QUOTED TEXT:
Loading from mini-vlm-multitask/
Loaded pretrained weights from mini-vlm-multitask!

Model loaded on cuda
Trainable parameters: 135,291,456

Part 2: Approach 1 - Prefix-Based Task Tags

Add special tokens like [CAPTION], [OD], [VQA] at the start of prompts. The model learns to generate appropriate output based on the tag.

Training Format

[CAPTION] A dog playing in the park.
[OD] {"objects": [{"label": "dog", "bbox": [...]}]}
[VQA] Question: What color? Answer: brown
# Load datasets (same as multi-task notebook)
print("Loading datasets...")

caption_dataset = load_dataset("jxie/flickr8k", split="train").shuffle(seed=42).select(range(500))
print(f"Caption dataset: {len(caption_dataset)} samples")

od_train = load_dataset('Francesco/animals-ij5d2', split='train')
od_val = load_dataset('Francesco/animals-ij5d2', split='validation')
from datasets import concatenate_datasets
od_dataset = concatenate_datasets([od_train, od_val]).select(range(200))
od_category_names = od_dataset.features['objects']['category'].feature.names
print(f"OD dataset: {len(od_dataset)} samples")

vqa_dataset_stream = load_dataset('lmms-lab/VQAv2', split='validation', streaming=True)
vqa_samples = []
for i, sample in enumerate(vqa_dataset_stream):
    if i >= 500:
        break
    vqa_samples.append(sample)
print(f"VQA dataset: {len(vqa_samples)} samples")

print(f"\nTotal: {len(caption_dataset) + len(od_dataset) + len(vqa_samples)} samples")
Loading datasets...
Caption dataset: 500 samples
OD dataset: 200 samples
VQA dataset: 500 samples

Total: 1200 samples
# Helper functions

def get_most_common_answer(answers):
    answer_counts = {}
    for ans in answers:
        a = ans['answer']
        answer_counts[a] = answer_counts.get(a, 0) + 1
    return max(answer_counts, key=answer_counts.get)

WORK INSTRUCTIONS:
1 – Copy the stretch of the prefix-based task tag notebook from "Part 2: Approach" through "on the tag.".
2 – Extend the notebook on training a vision-language model with prefix-based task tags, starting right after the point where it ends.

AVAILABLE DATA:
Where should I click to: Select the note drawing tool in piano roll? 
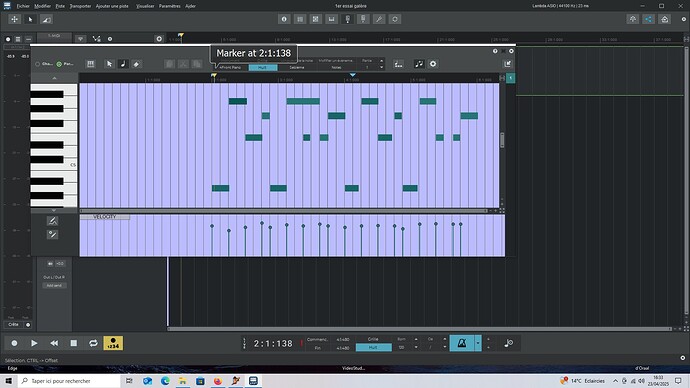pos(123,64)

RESPONSES:
1 –
Part 2: Approach 1 - Prefix-Based Task Tags

Add special tokens like [CAPTION], [OD], [VQA] at the start of prompts. The model learns to generate appropriate output based on the tag.

2 –
def create_od_json(objects, width, height, category_names):
    result = {"objects": []}
    for bbox, cat_id in zip(objects['bbox'], objects['category']):
        x, y, w, h = bbox
        norm_bbox = [
            round(x / width, 3),
            round(y / height, 3),
            round(w / width, 3),
            round(h / height, 3)
        ]
        result["objects"].append({
            "label": category_names[cat_id],
            "bbox": norm_bbox
        })
    return json.dumps(result)
# Dataset with task tags

UNIFIED_MAX_LENGTH = 256

class TaggedCaptionDataset(Dataset):
    """Caption dataset with [CAPTION] tag."""
    
    def __init__(self, hf_dataset, image_processor, tokenizer, max_length=UNIFIED_MAX_LENGTH):
        self.dataset = hf_dataset
        self.image_processor = image_processor
        self.tokenizer = tokenizer
        self.max_length = max_length
        self.task_name = "caption"
    
    def __len__(self):
        return len(self.dataset)
    
    def __getitem__(self, idx):
        item = self.dataset[idx]
        image = item['image'].convert('RGB')
        pixel_values = self.image_processor(image, return_tensors="pt").pixel_values.squeeze(0)
        
        caption = item[f'caption_{random.randint(0, 4)}']
        
        # Add task tag
        prompt = "[CAPTION]"
        full_text = f"{prompt} {caption}{self.tokenizer.eos_token}"
        
        encoding = self.tokenizer(
            full_text,
            max_length=self.max_length,
            padding='max_length',
            truncation=True,
            return_tensors='pt'
        )
        
        input_ids = encoding['input_ids'].squeeze(0)
        attention_mask = encoding['attention_mask'].squeeze(0)
        
        # Mask tag (only train on response)
        prompt_tokens = self.tokenizer.encode(prompt, add_special_tokens=False)
        prompt_len = len(prompt_tokens)
        
        labels = input_ids.clone()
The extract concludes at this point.